The way Brits talk can elicit quite mysterious envy and admiration. It can even make us more sexy, or so I have been told. This, you may remember, is what Colin, a character in the 2003 film Love Actually who is hapless in romance, had figured out. "American girls would seriously dig me with my cute British accent," he insists to pal, Tony. "I am Colin, God of Sex. I am just on the wrong continent, that's all."
Possibly. What is true is that TV shows and commercials here have long been unduly populated by Brits. All trade to some extent on their accents. Simon Cowell on American Idol and Len Goodman of Dancing With The Stars come to mind. Even British rock stars have figured out singing in American accents like the Beatles once did is not going to help them. The Arctic Monkeys feel no need to hide their Sheffield roots, nor KT Tunstall her Scottishness.
It is all a bit of a con, of course, as Stephen Fry so unhelpfully pointed out the other day. "I sometimes wonder if Americans aren't fooled by our accent into detecting a brilliance that may not really be there," he said. "Would they notice if Jeremy Irons or Judi Dench gave a bad performance?"
These days Americans can take lessons in speaking like us. "Get a British accent in just 15 minutes a day using our low-cost accent training course," is the pitch of one such outfit, Speakmoreclearly.com.

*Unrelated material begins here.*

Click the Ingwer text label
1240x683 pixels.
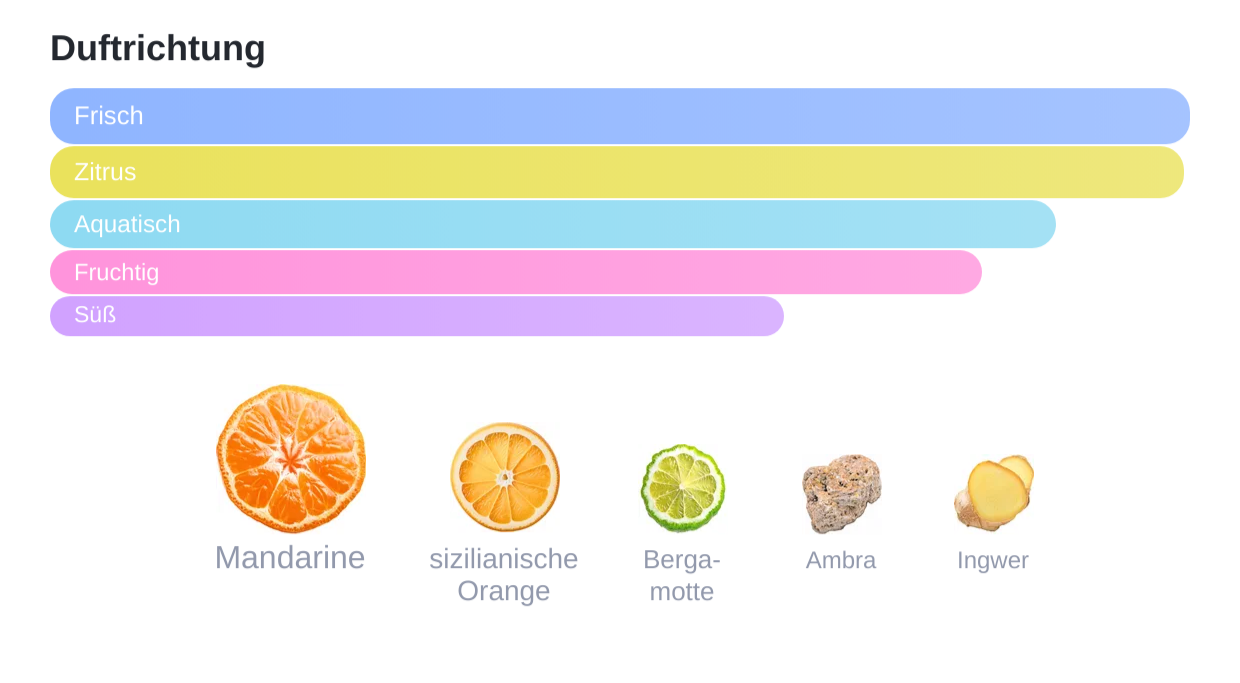993,561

Someone who might consider signing up is Britney Spears. When she was carted off by ambulance in the middle of the night suffering from some sort of nervous meltdown, she arrived in hospital and insisted on affecting a British accent. She had been caught doing the same a few weeks before during a nocturnal petrol station stop in Hollywood (paparazzi in tow). A YouTube search will turn up Britney sounding more Madonna than Malibu, inquiring, "Do you have a loo?"
Clearly, she needs someone like me to give her individual coaching lessons for an extremely high fee. Except, of course, that with me she might come out sounding Australian.